[Begin Dataset extract]

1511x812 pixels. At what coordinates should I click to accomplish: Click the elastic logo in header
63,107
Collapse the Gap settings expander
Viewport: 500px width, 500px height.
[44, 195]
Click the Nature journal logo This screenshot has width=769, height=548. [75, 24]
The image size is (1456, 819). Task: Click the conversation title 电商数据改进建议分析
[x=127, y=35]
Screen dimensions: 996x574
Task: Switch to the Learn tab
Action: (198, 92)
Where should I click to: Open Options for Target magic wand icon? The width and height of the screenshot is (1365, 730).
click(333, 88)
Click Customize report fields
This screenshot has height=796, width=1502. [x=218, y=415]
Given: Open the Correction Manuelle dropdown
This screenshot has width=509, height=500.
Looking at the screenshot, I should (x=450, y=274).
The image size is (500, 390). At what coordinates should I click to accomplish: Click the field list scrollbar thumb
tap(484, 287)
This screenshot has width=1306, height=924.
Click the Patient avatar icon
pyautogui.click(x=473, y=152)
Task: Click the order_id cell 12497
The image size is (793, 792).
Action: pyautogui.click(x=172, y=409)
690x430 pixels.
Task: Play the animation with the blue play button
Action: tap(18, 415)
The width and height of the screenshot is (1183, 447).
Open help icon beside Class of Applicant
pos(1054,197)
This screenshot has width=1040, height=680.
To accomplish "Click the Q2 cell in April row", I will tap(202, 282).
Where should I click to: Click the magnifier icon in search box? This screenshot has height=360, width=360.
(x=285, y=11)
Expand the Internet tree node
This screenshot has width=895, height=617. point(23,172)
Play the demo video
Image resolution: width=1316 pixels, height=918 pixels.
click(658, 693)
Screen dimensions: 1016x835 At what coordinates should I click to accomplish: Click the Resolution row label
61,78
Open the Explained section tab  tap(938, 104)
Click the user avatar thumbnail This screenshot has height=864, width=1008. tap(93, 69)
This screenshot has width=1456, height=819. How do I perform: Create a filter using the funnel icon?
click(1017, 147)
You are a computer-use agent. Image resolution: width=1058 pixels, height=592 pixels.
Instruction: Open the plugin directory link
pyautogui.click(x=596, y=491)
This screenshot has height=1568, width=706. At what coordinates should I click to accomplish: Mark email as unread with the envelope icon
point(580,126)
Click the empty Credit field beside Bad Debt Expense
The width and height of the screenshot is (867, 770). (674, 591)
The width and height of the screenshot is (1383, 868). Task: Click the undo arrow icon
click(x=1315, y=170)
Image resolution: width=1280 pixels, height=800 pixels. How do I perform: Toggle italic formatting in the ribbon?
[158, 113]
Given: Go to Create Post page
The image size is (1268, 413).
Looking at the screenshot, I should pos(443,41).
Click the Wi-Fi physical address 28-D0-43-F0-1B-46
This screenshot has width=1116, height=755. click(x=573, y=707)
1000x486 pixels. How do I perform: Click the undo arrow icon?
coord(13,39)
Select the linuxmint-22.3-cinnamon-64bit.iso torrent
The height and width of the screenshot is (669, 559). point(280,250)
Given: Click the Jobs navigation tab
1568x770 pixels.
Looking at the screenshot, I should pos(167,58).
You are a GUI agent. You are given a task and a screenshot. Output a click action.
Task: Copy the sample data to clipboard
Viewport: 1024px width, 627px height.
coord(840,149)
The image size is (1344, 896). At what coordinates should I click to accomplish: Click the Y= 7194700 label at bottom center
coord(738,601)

[End Dataset extract]

### Exercise details:
Can you copy every one of the records above, line for line and unchanged?

### Answer to this exercise:
1511x812 pixels. At what coordinates should I click to accomplish: Click the elastic logo in header
63,107
Collapse the Gap settings expander
Viewport: 500px width, 500px height.
[44, 195]
Click the Nature journal logo This screenshot has width=769, height=548. [75, 24]
The image size is (1456, 819). Task: Click the conversation title 电商数据改进建议分析
[x=127, y=35]
Screen dimensions: 996x574
Task: Switch to the Learn tab
Action: (198, 92)
Where should I click to: Open Options for Target magic wand icon? The width and height of the screenshot is (1365, 730).
click(333, 88)
Click Customize report fields
This screenshot has height=796, width=1502. [x=218, y=415]
Given: Open the Correction Manuelle dropdown
This screenshot has width=509, height=500.
Looking at the screenshot, I should (x=450, y=274).
The image size is (500, 390). At what coordinates should I click to accomplish: Click the field list scrollbar thumb
tap(484, 287)
This screenshot has width=1306, height=924.
Click the Patient avatar icon
pyautogui.click(x=473, y=152)
Task: Click the order_id cell 12497
The image size is (793, 792).
Action: pyautogui.click(x=172, y=409)
690x430 pixels.
Task: Play the animation with the blue play button
Action: tap(18, 415)
The width and height of the screenshot is (1183, 447).
Open help icon beside Class of Applicant
pos(1054,197)
This screenshot has width=1040, height=680.
To accomplish "Click the Q2 cell in April row", I will tap(202, 282).
Where should I click to: Click the magnifier icon in search box? This screenshot has height=360, width=360.
(x=285, y=11)
Expand the Internet tree node
This screenshot has width=895, height=617. point(23,172)
Play the demo video
Image resolution: width=1316 pixels, height=918 pixels.
click(658, 693)
Screen dimensions: 1016x835 At what coordinates should I click to accomplish: Click the Resolution row label
61,78
Open the Explained section tab  tap(938, 104)
Click the user avatar thumbnail This screenshot has height=864, width=1008. tap(93, 69)
This screenshot has width=1456, height=819. How do I perform: Create a filter using the funnel icon?
click(1017, 147)
You are a computer-use agent. Image resolution: width=1058 pixels, height=592 pixels.
Instruction: Open the plugin directory link
pyautogui.click(x=596, y=491)
This screenshot has height=1568, width=706. At what coordinates should I click to accomplish: Mark email as unread with the envelope icon
point(580,126)
Click the empty Credit field beside Bad Debt Expense
The width and height of the screenshot is (867, 770). (674, 591)
The width and height of the screenshot is (1383, 868). Task: Click the undo arrow icon
click(x=1315, y=170)
Image resolution: width=1280 pixels, height=800 pixels. How do I perform: Toggle italic formatting in the ribbon?
[158, 113]
Given: Go to Create Post page
The image size is (1268, 413).
Looking at the screenshot, I should pos(443,41).
Click the Wi-Fi physical address 28-D0-43-F0-1B-46
This screenshot has width=1116, height=755. click(x=573, y=707)
1000x486 pixels. How do I perform: Click the undo arrow icon?
coord(13,39)
Select the linuxmint-22.3-cinnamon-64bit.iso torrent
The height and width of the screenshot is (669, 559). point(280,250)
Given: Click the Jobs navigation tab
1568x770 pixels.
Looking at the screenshot, I should pos(167,58).
You are a GUI agent. You are given a task and a screenshot. Output a click action.
Task: Copy the sample data to clipboard
Viewport: 1024px width, 627px height.
coord(840,149)
The image size is (1344, 896). At what coordinates should I click to accomplish: Click the Y= 7194700 label at bottom center
coord(738,601)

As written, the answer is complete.